The lines to copy run from the one containing "The width and" to the last line of the entries; output those lines exactly and only them, without pictures.

(Screenshot grounding data):
-------------------------

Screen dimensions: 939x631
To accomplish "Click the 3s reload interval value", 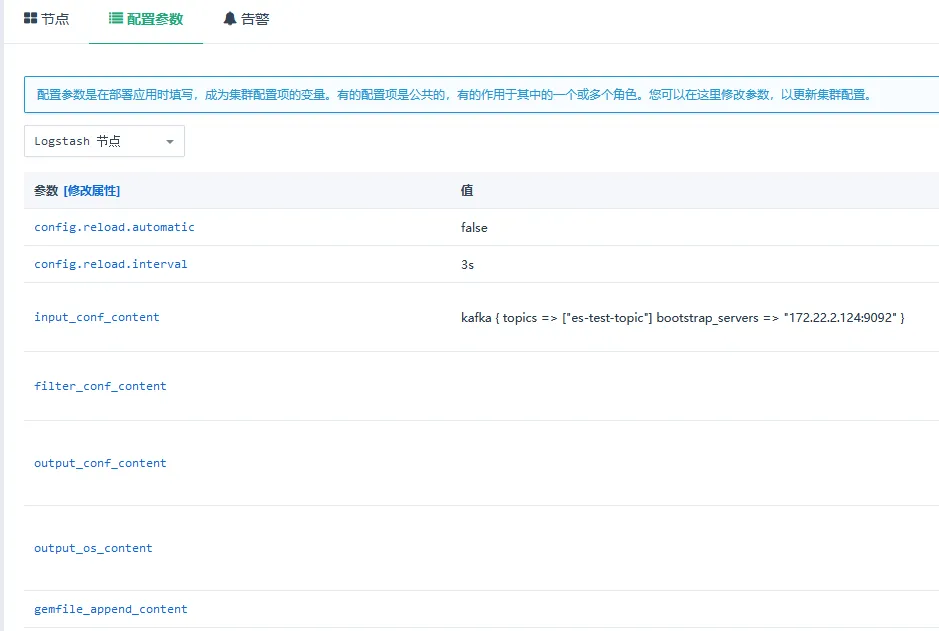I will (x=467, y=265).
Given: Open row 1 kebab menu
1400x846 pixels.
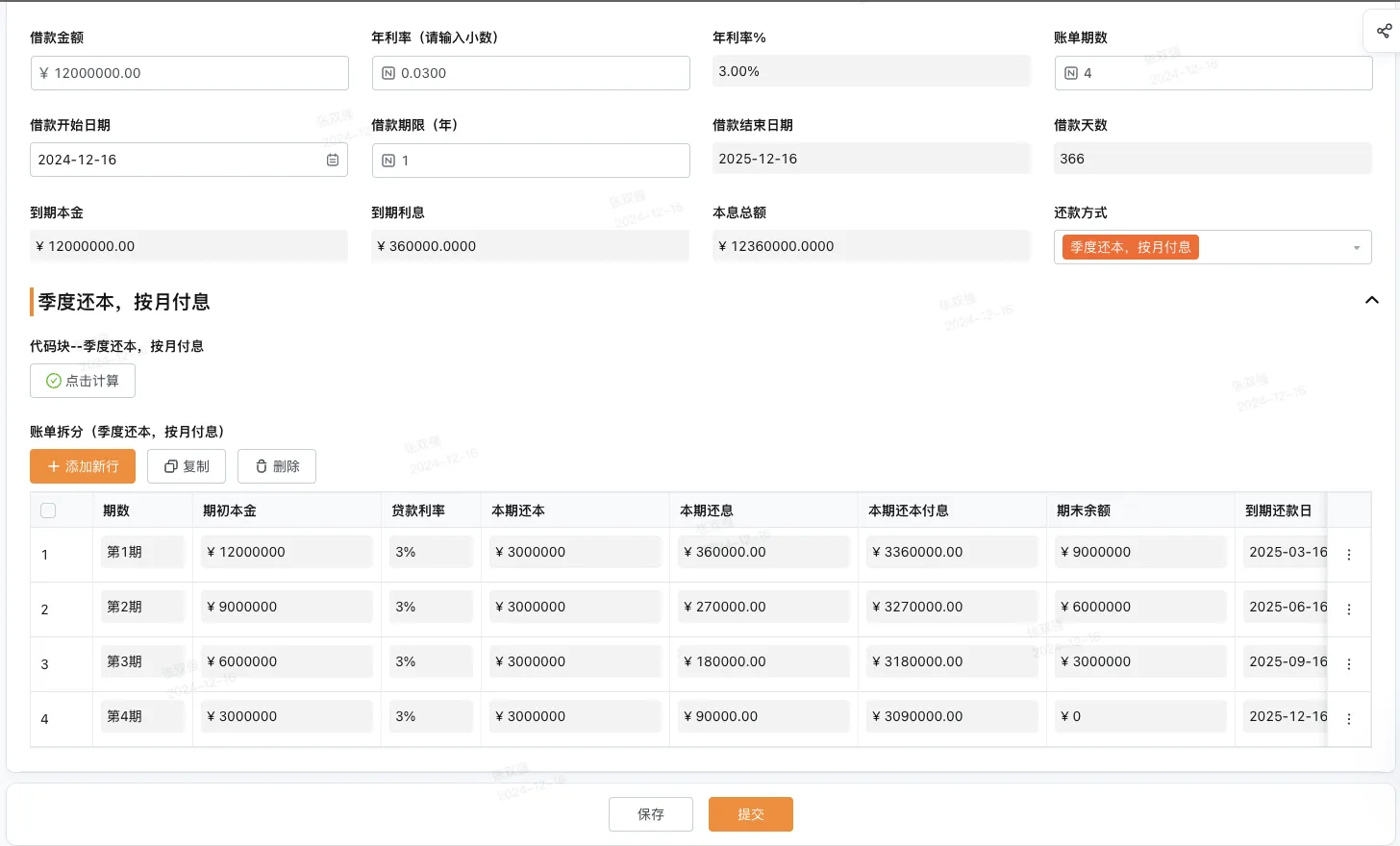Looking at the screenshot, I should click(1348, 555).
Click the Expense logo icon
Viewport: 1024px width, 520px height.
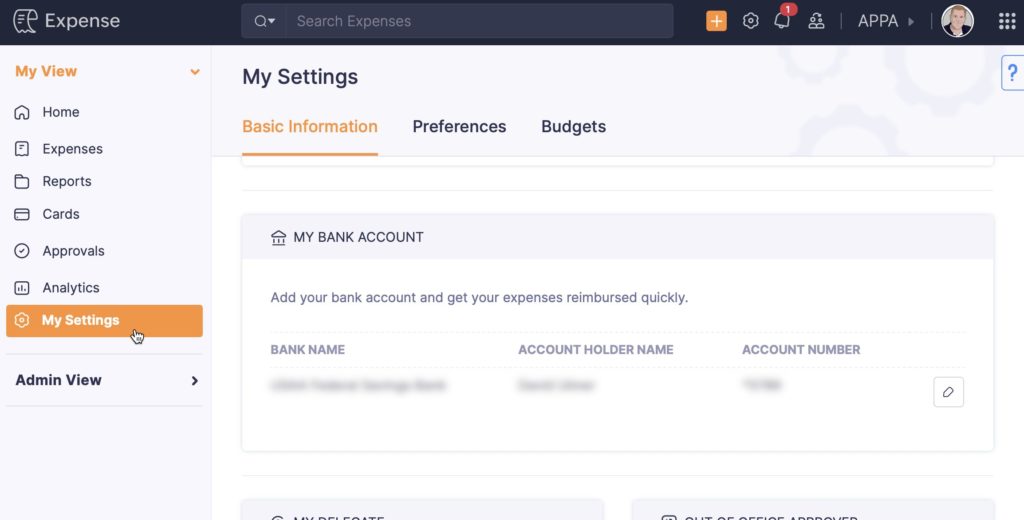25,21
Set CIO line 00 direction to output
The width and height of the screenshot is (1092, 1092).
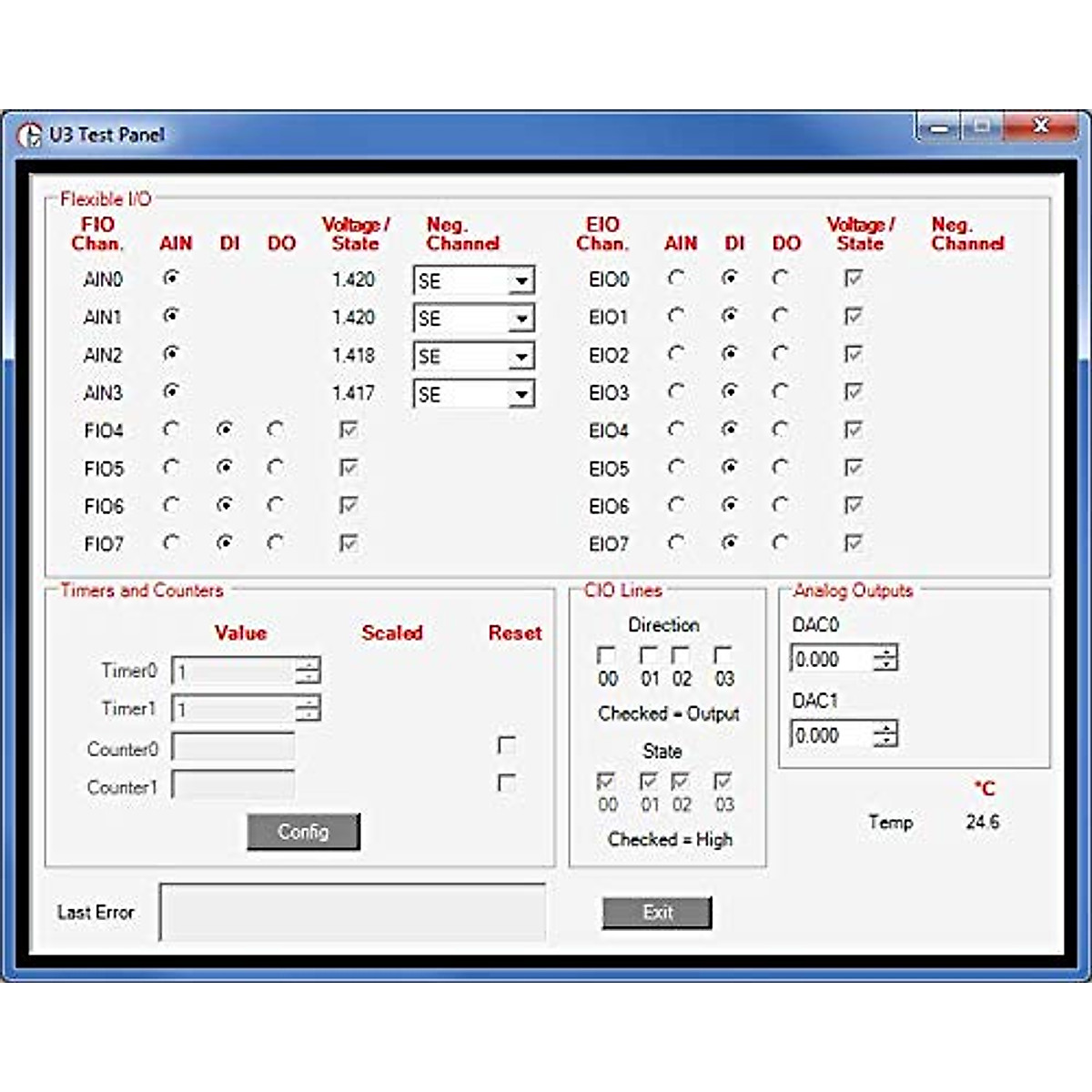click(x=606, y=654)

-------------------------

(Problem solution):
The width and height of the screenshot is (1092, 1092).
click(x=606, y=654)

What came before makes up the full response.